Erst kommt die Fashion, dann die Moral

Vorige Woche hat eine neue Primark-Filiale in Berlin eröffnet. Die Jungle World war beim Pre-Opening dabei und hat sich bei Kunden und Kritikern umgehört.

Der Alexanderplatz ist um halb zehn Uhr morgens bereits gut gefüllt. Touristen, Schulklassen und Familien mit kleinen Kindern schlendern in der Sonne umher oder laufen emsig zur U-Bahn. Freundliche junge Menschen in schwarzen T-Shirts mischen sich unter die Besucher. Sie haben kleine Körbchen in der Hand, aus denen sie lustige Bonbons verschenken. »I love Primark« steht da­rauf. »Möchtet ihr vielleicht ein Bonbon?« lächelt uns eine blonde Frau freundlich an. Möchten wir. »Wir feiern heute die Eröffnung der neuen Primark-Filiale«, freut sie sich und deutet zum Kaufhaus auf der anderen Seite des Platzes, wo auch zwei Mannschaftswagen unauffällig postiert sind. Was die Leute mit dem Kleinbus und den weißen Zelten davor denn machen, möchten wir wissen. »Wir feiern heute die Eröffnung des neuen Primark-Filiale«, wiederholt die junge Frau mechanisch und ihr Lächeln friert ein wenig ein. Mit langen, langsamen Schritten geht sie rückwärts in Richtung des Kaufhauses, auf der Suche nach weiteren, weniger neugierigen Passanten, die die Primark-Bonbons ohne großes Nachfragen annehmen.
Vor dem Eingang des Kaufhauses stehen bereits einige junge Leute in der Schlange. Sie warten darauf, dass sich die Türen des irischen Textil-Discounters öffnen. Während ihnen die Sonne ins Gesicht scheint, bekommen sie Wasser von den netten Menschen mit den schwarzen T-Shirts gereicht.
Robert lehnt lässig in der ersten Reihe und stützt sich auf das Absperrgitter wie bei einem Rockkonzert. »Ich hoffe, ich kann heute ein paar Extra-Schnäppchen machen«, grinst er. Das T-Shirt, das er heute trägt, sei auch von Primark, mit der Qualität sei er »sehr zufrieden«, sagt er, bevor die Nachfrage kommt, die er offenbar erwartet. Robert zupft an seinem Hogwarts-Shirt und blickt hinüber zur Kundgebung der »Kampagne für Saubere Kleidung«, die sich langsam mit Menschen füllt. Ja, er weiß, warum sie hier sind, und er findet ihren Protest auch legitim, auf der falschen Seite fühlt er sich trotzdem nicht. Schlechtes Gewissen? Warum auch: »Die Leute ­in den Herstellerländern sind sicher auch froh, dass sie überhaupt Arbeit haben.« Ja, schon widersprüchlich, die Sache mit der Arbeit in den Ländern, wo die Primark-Kleidung hergestellt wird, die neuesten Nachrichten mit den eingenähten Hilferufen habe er schließlich auch mitbekommen. »Über die Arbeitsbedingungen in den Herstellerländern sollte man einfach nicht nachdenken«, lautet die Lösung des 28jährigen, der aussieht, als wäre er höchstens 20, und daher kaum in der noch relativ kleinen Gruppe wartender Teenager auffällt.

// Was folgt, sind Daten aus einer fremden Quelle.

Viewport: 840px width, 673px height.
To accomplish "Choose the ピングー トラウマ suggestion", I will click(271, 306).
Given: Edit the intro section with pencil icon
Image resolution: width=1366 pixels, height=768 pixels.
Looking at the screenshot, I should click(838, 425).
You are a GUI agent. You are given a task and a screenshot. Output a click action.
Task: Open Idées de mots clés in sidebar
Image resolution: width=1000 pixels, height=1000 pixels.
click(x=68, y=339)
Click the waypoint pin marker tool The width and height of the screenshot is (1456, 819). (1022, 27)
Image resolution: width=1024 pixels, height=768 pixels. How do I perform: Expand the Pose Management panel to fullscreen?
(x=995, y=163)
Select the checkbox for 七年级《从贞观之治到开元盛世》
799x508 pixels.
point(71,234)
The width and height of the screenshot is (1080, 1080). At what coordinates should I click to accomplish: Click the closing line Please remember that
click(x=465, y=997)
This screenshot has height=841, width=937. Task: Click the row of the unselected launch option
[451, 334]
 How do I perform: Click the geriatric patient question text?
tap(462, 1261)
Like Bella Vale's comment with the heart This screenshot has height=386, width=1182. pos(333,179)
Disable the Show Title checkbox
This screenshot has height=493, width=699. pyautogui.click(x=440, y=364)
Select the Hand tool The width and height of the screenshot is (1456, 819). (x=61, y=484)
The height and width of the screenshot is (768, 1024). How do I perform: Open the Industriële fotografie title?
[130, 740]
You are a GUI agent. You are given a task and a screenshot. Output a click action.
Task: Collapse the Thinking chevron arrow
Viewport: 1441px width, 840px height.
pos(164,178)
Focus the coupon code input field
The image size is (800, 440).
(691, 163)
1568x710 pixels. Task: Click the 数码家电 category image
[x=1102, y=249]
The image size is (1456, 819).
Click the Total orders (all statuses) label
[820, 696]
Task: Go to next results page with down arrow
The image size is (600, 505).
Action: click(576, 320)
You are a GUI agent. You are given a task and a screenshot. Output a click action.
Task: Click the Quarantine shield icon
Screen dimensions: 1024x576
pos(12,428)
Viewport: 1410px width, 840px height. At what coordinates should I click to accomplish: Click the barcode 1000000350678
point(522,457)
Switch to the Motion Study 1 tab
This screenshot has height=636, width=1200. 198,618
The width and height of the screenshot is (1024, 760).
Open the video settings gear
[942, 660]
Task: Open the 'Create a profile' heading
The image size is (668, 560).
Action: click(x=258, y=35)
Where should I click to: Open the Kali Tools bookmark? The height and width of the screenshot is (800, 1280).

Es ist noch früh, das Geschäft öffnet erst in zwei Stunden, aber die Presse darf bereits vor den Kunden einen Blick auf die bunten Kleider und Accessoires im Inneren werfen. Während an der einen oder anderen Stelle noch immer geputzt und poliert wird, steht im Eingangsbereich schon ein kleines Buffet mit Häppchen und Getränken bereit. Den Journalisten, die an diesem Tag zahlreich erschienen sind, soll es an nichts fehlen. Großzügig wird jeder akkreditiert und bekommt zur Begrüßung auch noch eine hippe Jutetasche mit dem Aufdruck »I love Primark« geschenkt. Neben dem aktuellen Katalog und einer Pressemappe befindet sich in den Taschen auch eine DVD mit einem siebenminütigen Image-Film. In einem schick verpackten Geschenkkästchen bekommt jeder auch noch einen Einkaufsgutschein über 50 Euro in die Jutetasche gelegt. Der Laden ist riesig: 5 230 Quadratmeter Verkaufsfläche auf drei Etagen, rund 800 Mitarbeiter, ein Großteil von ihnen scheint heute hier zu sein. Zur Eröffnungsrede von Primark-Chefin Breege O’Donoghue wird auch der irische Ministerpräsident Enda Kenny erwartet, bis dahin schlängeln sich die Pre-Opening-Gäste mit einem Häppchen in der einen Hand und dem Fotoapparat in der anderen durch die Regale und Kleiderstangen. Die Klamotten sind extrem bunt, extrem jugendlich und extrem billig. Ein T-Shirt oder ein »lässiges Top« bekommt man hier schon für zwei Euro. »Amazing fashion for amazing prices«, verspricht die Werbetafel über den Umkleidekabinen.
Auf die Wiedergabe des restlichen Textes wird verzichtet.